Allison Gray's Biography:
Targeting food as a key issue in the nature-culture nexus, Allison Gray's research brings together the perspectives of Green Criminology, Environmental Sociology, Critical Animal Studies, and Food Studies to explore the role of food production and consumption in the lives of human and non-human animals and with the natural environment. As a PhD Candidate in Social Justice at the University of Windsor, Allison's dissertation is studying perceptions of dietary-based environmental harm and the role of plant-meat consumption. Her recent projects and publications include developing the area of food crime, understanding contemporary food activism, exploring the intersection of human and non-human violence, re-conceptualizing food rifts and alienation, and critically analyzing the idea of food choice and food governance. When not reading, Allison can be found playing volleyball and soccer, making a mess in the kitchen, and cuddling her rescue animals.
A handbook of food crime: Immoral and illegal practices in the food industry and what to do about them emerged from the editors’ shared interest in the social and criminal harms associated with the food industry. The concept of food crime originated with a researcher in the UK – Dr. Hazel Croall – and it became the starting point of this handbook’s critical exploration and expansion on a variety of issues involving food crime in today’s world.
Food crime involves the range of systemic harms, injustices, and crimes involving the production, processing, marketing, distribution, consumption, and disposal of food. It includes the use of slave labour in the cocoa industry, deadly salmonella outbreaks, genetic dehorning and the unethical care provided to ‘food animals’, food waste and the impact of food production on climate change. The consequences impact human, animal, and environmental victims, often simultaneously.
Dr. Ron Hinch has long-held an interest in the connections between environmental crime and the food industry. During his years at UOIT, Ron taught undergraduate and graduate courses in this area. Allison Gray undertook her MA: Criminology at UOIT keen to study food from a criminological perspective, and found Ron as a great fit for her supervisor.
Almost immediately we began working together on a project in this area. We decided to prepare a book proposal and we circulated it to a few publishers. We quickly received interest from a publisher but we turned the contract down because this publisher wanted the book to be a series rather than as a single book. We decided we would develop our ideas further and presented conference papers outlining our suggestions for the importance of these issues and how to expand the concept of food crime. One of our papers, presented in Norway, caught the attention of a Norwegian scholar who included the paper in an edited book on green criminology (Gray, A., and Hinch, R. 2015. Agribusiness, government and food crime: A critical perspective, in R. A. Sollund [ed.], Green harms and crimes: Critical criminology in a changing world, pp. 97-116.). Coincidentally, this book was also selected a Choice Outstanding Academic Title award in 2016.
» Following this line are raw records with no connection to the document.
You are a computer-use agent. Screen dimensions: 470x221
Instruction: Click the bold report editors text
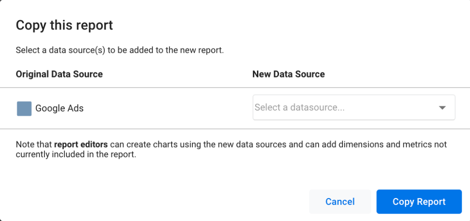click(81, 144)
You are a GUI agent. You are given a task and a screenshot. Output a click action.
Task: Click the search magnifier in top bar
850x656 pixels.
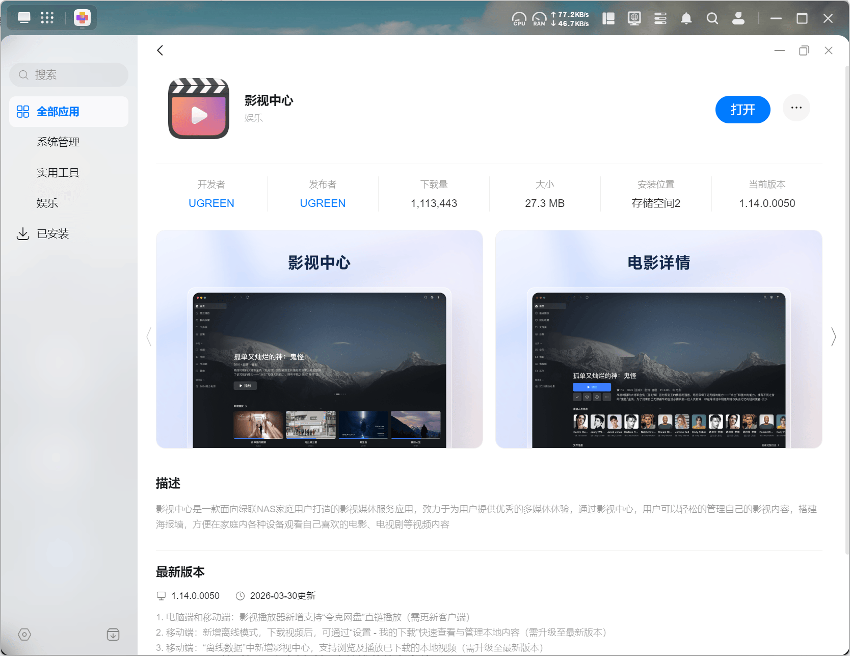tap(712, 19)
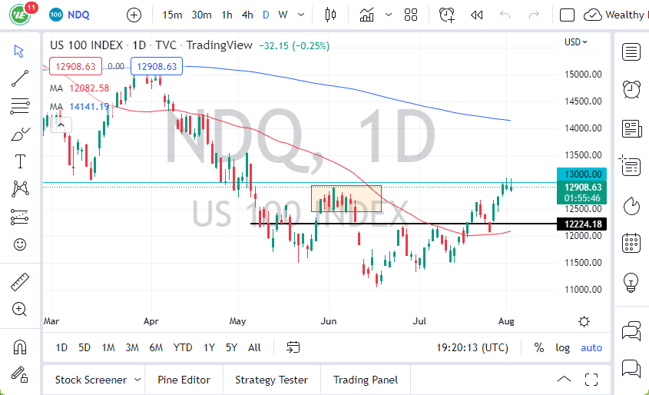Select the trend line drawing tool
Image resolution: width=649 pixels, height=395 pixels.
pyautogui.click(x=20, y=78)
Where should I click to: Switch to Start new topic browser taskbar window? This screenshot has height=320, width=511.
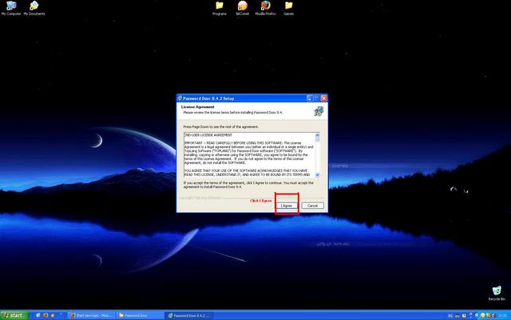tap(93, 315)
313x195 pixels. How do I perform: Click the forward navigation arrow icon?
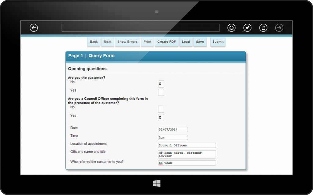279,28
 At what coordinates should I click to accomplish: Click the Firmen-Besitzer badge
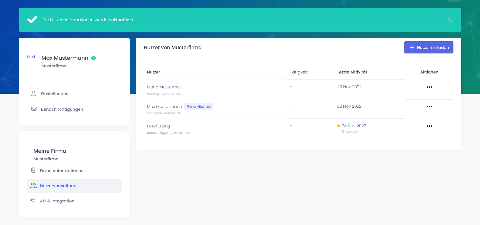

Allison finished her MA as Ron began his retirement, and she began her PhD: Social Justice at the University of Windsor. Then, based on the success of our conference presentation and book chapter, we prepared a new book proposal which we submitted to Policy Press. They expressed interest and in short order a contract was offered and signed. Working with 40 other academic authors from a wide range of backgrounds and expertise, many unfamiliar with the concept of food crime, we were able to successfully produce a single book which unites several different issues and themes within the perspective of food crime.
One of our goals in A handbook of food crime was to draw attention to the social conditions that facilitate food harms and crimes and their consequences. To think criminologically about food, means recognizing that these systemic issues are not mere coincidences or weaknesses of our risk-based society. Nutritiously-poor, unsafe, and fraudulent food, produced through unfair, unjust, and dangerous labour, marketed for profit, distributed unevenly, harming ecological systems, is not normal. It is unacceptable.
It is our hope that this food crime perspective can be part of the sustainable and just food movement that is so urgently required today. Food literally invades and builds our bodies and fuels our social livelihoods. We need to recognize that our intimate consumption practices have global political, social, and criminal connections, so we can give ourselves and our environment a ‘helping fork’.